Beneath this line are entries. Copy the range from the line with "Where should I" to the line with "Task: Click the Отчет button", ends included, exactly; leave pictures out.

Items from a dataset:
>>>>
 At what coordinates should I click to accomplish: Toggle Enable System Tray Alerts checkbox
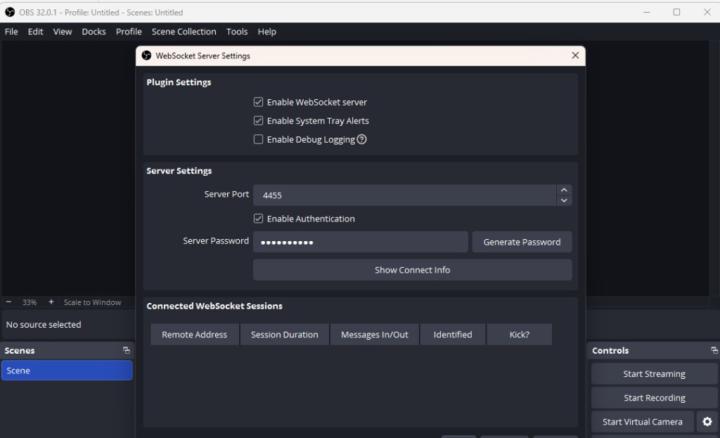[x=259, y=121]
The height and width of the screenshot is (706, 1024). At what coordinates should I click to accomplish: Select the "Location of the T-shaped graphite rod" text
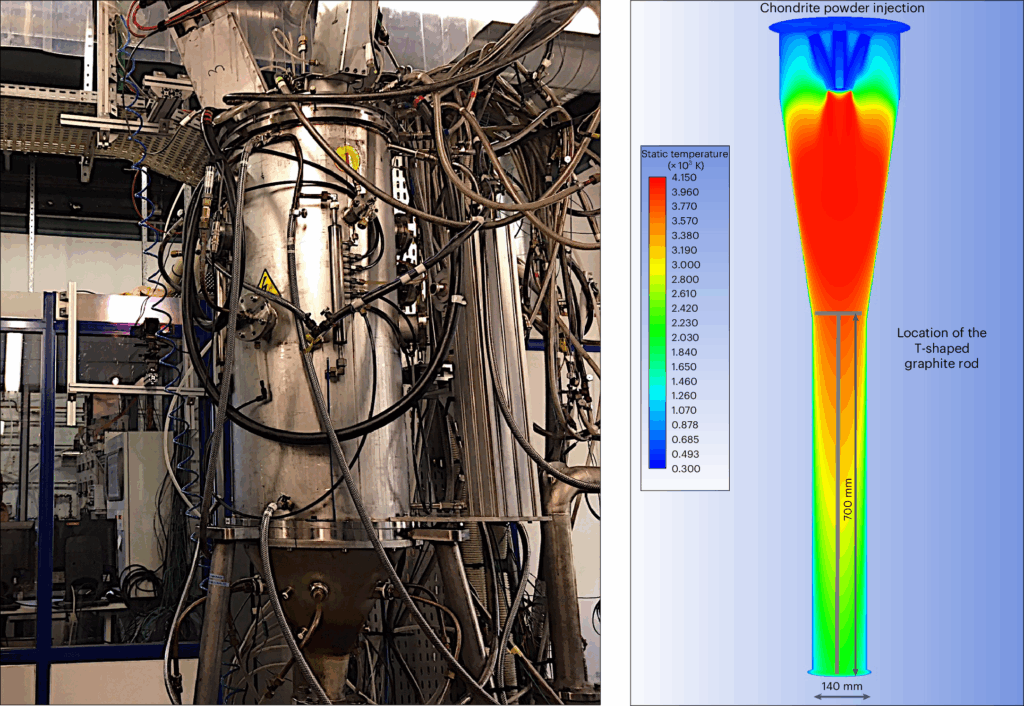(941, 348)
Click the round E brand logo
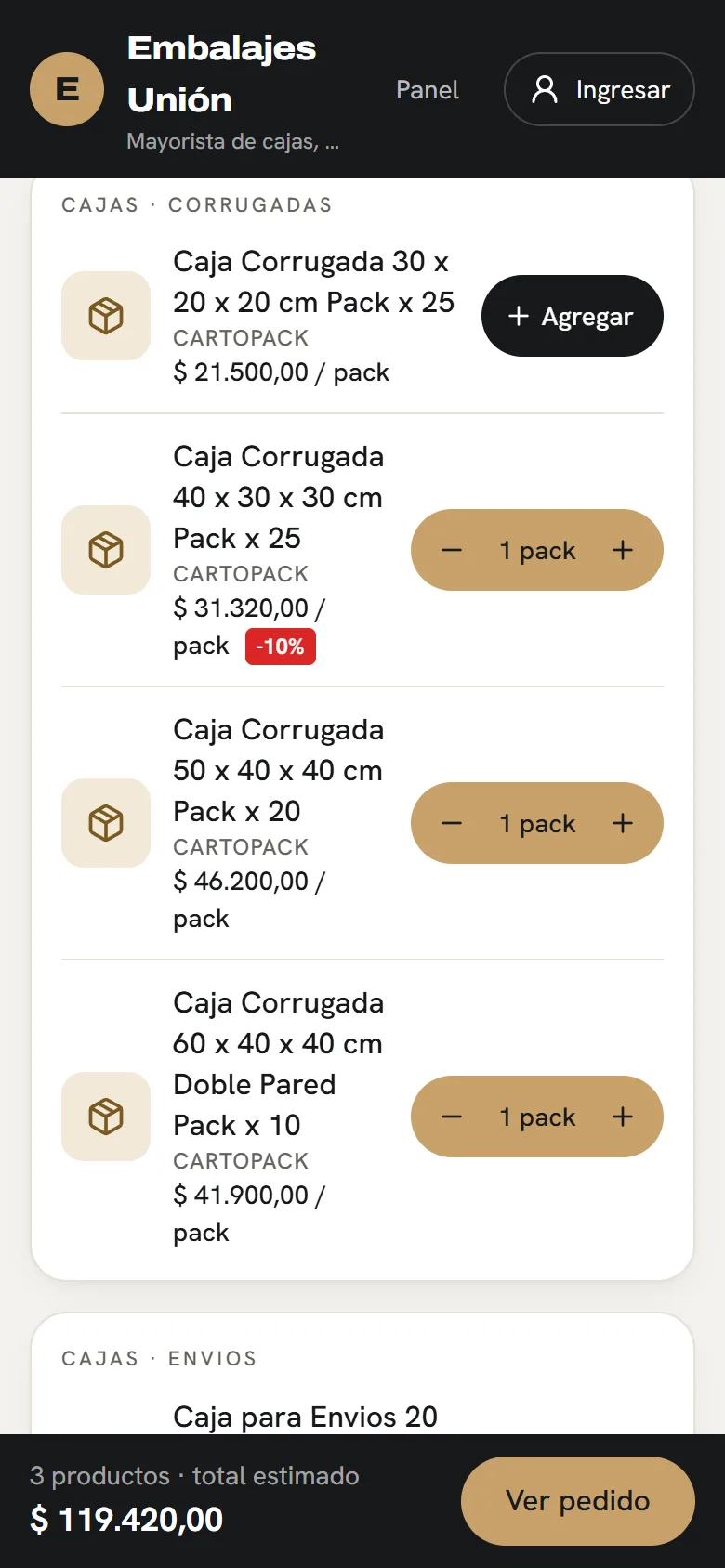This screenshot has width=725, height=1568. pyautogui.click(x=67, y=89)
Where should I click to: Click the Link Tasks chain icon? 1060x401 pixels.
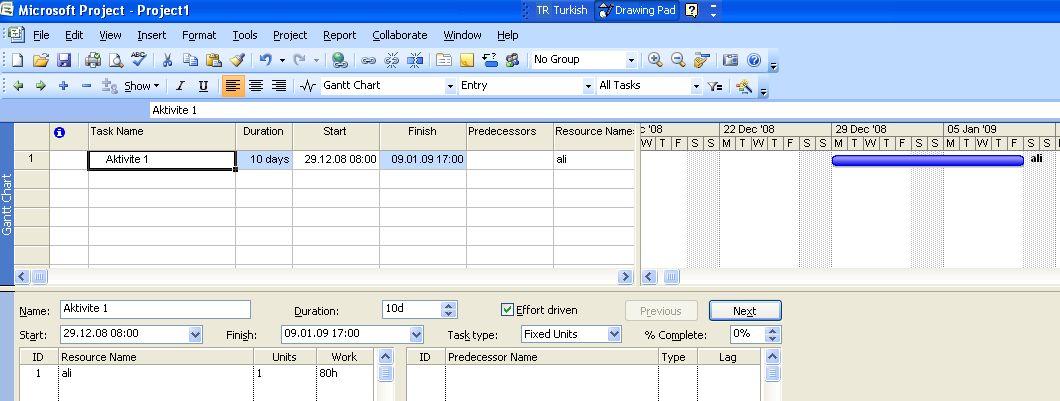(369, 60)
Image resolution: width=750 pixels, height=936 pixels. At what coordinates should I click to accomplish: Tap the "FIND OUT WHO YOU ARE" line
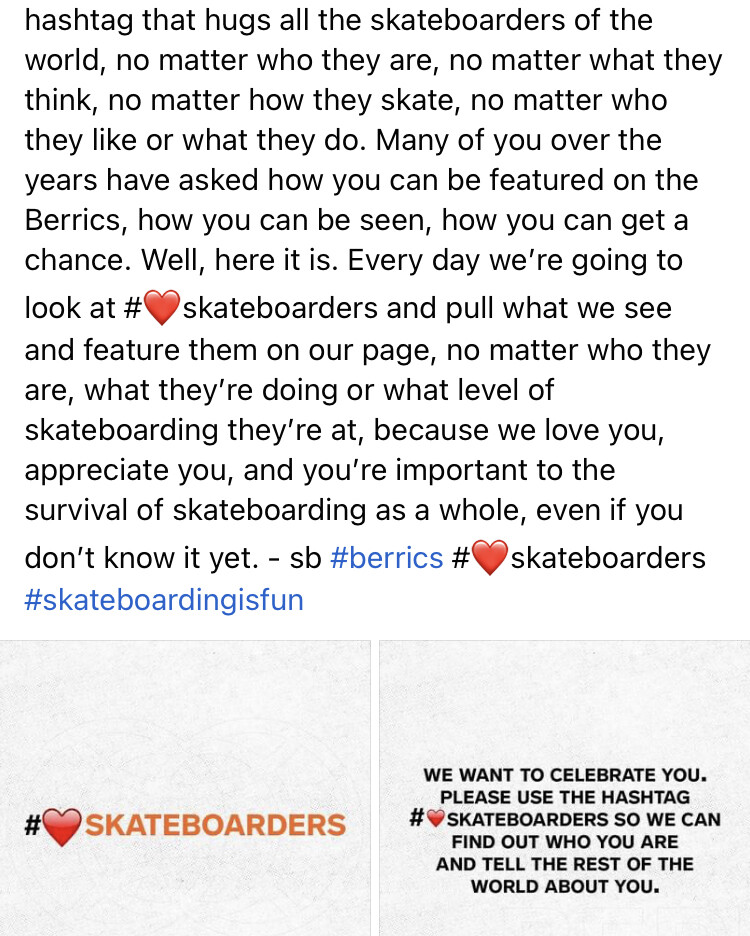pos(565,842)
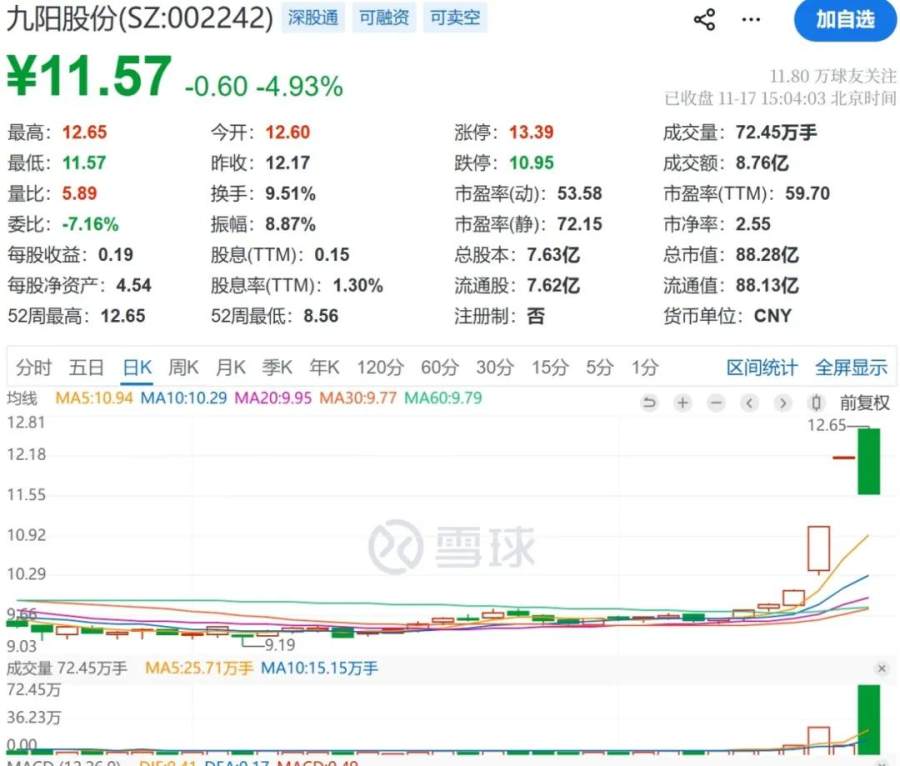Image resolution: width=900 pixels, height=766 pixels.
Task: Open 区间统计 range statistics
Action: (762, 367)
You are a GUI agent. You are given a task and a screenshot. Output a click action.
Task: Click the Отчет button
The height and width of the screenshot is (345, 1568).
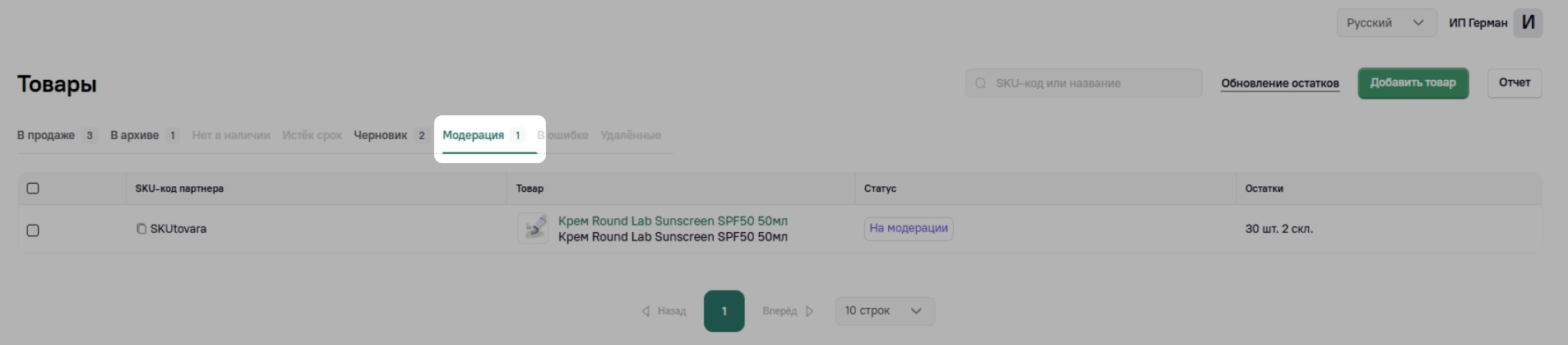click(x=1514, y=83)
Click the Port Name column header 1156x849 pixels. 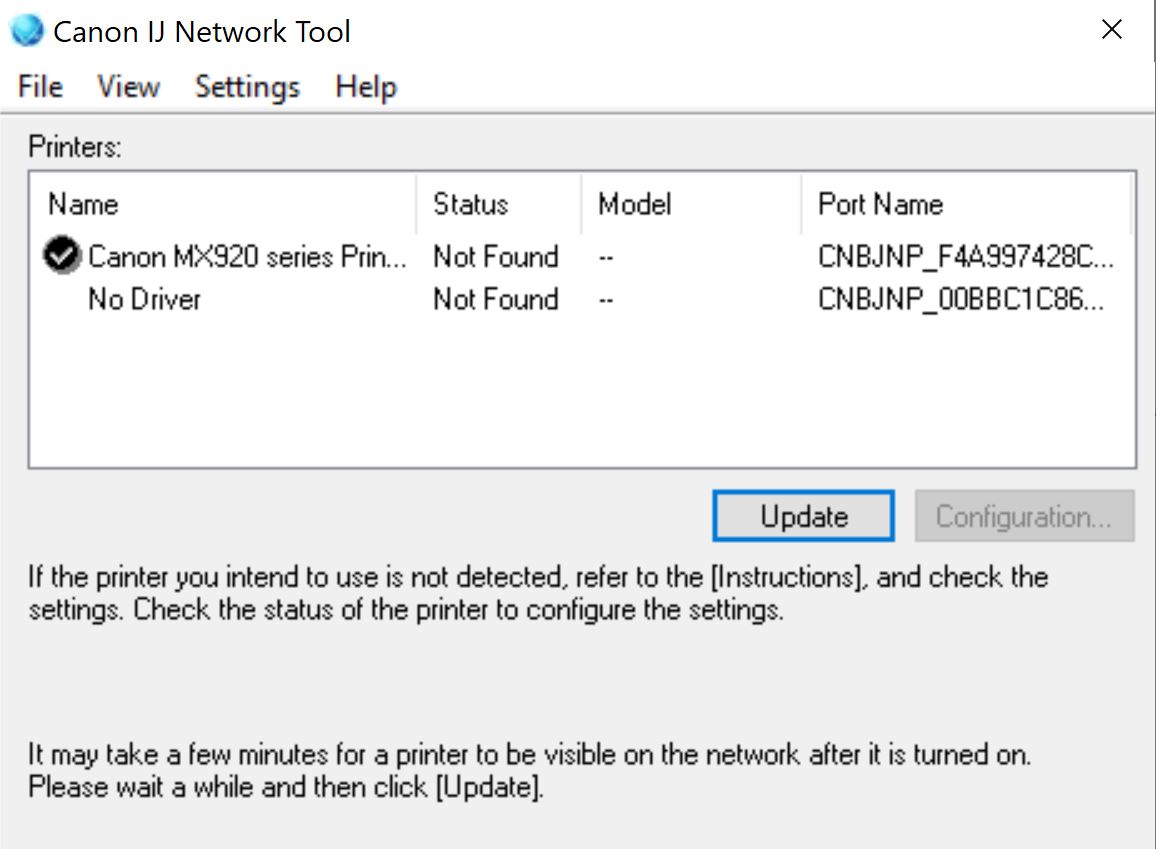880,205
<<<<
ANSWER BOX:
Where should I click to: Click the Link Tasks chain icon? 1060x401 pixels.
(369, 60)
Image resolution: width=750 pixels, height=936 pixels. At what coordinates should I click to accomplish: Tap the "FIND OUT WHO YOU ARE" line
pos(565,842)
Image resolution: width=900 pixels, height=766 pixels.
Task: Open 区间统计 range statistics
Action: (762, 367)
You are a GUI agent. You are given a task and a screenshot. Output a click action.
Task: Click the Отчет button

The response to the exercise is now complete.